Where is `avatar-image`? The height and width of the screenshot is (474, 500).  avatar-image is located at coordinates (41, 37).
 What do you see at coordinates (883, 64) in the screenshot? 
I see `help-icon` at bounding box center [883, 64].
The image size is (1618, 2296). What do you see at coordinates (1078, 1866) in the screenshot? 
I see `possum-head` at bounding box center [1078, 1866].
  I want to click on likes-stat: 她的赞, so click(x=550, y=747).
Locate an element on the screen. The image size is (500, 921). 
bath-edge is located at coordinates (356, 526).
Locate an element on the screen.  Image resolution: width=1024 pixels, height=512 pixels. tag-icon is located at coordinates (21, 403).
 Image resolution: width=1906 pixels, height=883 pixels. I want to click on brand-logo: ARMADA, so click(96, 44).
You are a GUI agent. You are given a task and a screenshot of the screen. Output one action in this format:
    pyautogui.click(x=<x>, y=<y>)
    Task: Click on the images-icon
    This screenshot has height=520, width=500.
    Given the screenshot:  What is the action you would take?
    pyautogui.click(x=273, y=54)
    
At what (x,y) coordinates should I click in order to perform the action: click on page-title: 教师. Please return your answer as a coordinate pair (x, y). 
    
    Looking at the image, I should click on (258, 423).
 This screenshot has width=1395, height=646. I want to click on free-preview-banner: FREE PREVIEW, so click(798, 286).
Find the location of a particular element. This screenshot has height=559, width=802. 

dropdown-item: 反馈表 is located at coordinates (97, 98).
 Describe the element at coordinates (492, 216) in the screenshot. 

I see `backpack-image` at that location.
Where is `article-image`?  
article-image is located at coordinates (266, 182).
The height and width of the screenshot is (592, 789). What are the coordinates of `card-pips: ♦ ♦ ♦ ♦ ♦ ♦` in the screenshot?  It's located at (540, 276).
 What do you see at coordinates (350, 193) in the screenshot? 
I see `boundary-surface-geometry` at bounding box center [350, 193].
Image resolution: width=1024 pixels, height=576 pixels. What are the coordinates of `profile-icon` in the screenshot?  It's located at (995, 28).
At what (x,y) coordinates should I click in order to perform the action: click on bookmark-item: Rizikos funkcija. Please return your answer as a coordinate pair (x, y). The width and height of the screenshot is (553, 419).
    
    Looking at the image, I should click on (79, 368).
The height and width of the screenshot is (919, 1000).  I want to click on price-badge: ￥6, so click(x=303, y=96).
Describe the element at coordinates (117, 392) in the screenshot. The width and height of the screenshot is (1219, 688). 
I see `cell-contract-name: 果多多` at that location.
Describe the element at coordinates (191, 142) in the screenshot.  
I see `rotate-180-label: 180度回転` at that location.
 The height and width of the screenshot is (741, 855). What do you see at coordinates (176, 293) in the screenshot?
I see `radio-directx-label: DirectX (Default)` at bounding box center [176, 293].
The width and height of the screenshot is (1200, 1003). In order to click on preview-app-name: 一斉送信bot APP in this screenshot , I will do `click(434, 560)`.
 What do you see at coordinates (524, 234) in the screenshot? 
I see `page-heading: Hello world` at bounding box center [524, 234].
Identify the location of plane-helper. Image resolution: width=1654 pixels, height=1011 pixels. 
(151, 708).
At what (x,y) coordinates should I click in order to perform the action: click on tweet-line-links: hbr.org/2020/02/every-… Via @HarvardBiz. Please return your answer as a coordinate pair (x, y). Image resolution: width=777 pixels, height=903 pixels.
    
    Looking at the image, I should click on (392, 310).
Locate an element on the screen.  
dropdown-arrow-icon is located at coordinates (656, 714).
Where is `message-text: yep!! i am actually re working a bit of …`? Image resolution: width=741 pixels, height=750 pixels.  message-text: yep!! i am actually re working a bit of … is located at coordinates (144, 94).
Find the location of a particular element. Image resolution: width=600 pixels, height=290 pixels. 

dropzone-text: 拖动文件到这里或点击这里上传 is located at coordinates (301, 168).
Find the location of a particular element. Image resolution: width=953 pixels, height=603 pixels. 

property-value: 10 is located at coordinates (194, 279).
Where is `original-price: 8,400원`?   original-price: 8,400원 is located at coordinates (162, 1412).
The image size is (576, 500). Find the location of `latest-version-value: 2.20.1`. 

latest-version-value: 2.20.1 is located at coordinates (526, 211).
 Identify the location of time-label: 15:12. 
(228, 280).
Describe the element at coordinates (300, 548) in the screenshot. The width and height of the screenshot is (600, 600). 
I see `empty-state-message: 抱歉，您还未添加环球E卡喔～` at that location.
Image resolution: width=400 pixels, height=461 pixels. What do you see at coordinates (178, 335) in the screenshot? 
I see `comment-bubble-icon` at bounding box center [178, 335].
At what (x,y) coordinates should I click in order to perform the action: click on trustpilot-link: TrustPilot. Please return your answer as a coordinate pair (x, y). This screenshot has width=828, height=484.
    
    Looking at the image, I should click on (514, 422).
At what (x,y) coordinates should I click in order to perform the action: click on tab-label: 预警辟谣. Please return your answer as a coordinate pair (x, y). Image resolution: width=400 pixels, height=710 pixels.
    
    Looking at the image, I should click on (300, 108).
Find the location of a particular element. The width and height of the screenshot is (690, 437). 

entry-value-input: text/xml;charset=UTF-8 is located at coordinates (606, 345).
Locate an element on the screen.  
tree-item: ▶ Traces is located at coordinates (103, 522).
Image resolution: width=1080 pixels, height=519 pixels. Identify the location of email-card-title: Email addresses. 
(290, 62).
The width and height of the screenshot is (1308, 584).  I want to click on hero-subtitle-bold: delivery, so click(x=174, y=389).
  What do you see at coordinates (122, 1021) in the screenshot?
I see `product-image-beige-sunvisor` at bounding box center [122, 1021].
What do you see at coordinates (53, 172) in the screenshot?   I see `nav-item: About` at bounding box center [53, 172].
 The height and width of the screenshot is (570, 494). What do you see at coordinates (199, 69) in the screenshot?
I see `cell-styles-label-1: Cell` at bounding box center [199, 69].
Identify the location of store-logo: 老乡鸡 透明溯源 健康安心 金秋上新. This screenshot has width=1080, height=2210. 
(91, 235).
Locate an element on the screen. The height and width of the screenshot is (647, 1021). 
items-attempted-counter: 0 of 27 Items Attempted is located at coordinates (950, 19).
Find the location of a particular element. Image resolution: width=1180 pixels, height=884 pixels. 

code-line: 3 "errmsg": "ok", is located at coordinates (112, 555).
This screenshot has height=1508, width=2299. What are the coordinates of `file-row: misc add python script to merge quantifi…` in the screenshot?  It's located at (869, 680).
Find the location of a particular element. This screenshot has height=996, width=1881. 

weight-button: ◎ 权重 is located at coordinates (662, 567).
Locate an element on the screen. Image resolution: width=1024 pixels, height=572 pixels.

## EXERCISE BRIEF
Retype, with no changes, the lines that begin with the line containing "Describe the element at coordinates (300, 548)" and end with the line containing "center [178, 335].".

## RESPONSE
Describe the element at coordinates (300, 548) in the screenshot. The width and height of the screenshot is (600, 600). 
I see `empty-state-message: 抱歉，您还未添加环球E卡喔～` at that location.
Image resolution: width=400 pixels, height=461 pixels. What do you see at coordinates (178, 335) in the screenshot? 
I see `comment-bubble-icon` at bounding box center [178, 335].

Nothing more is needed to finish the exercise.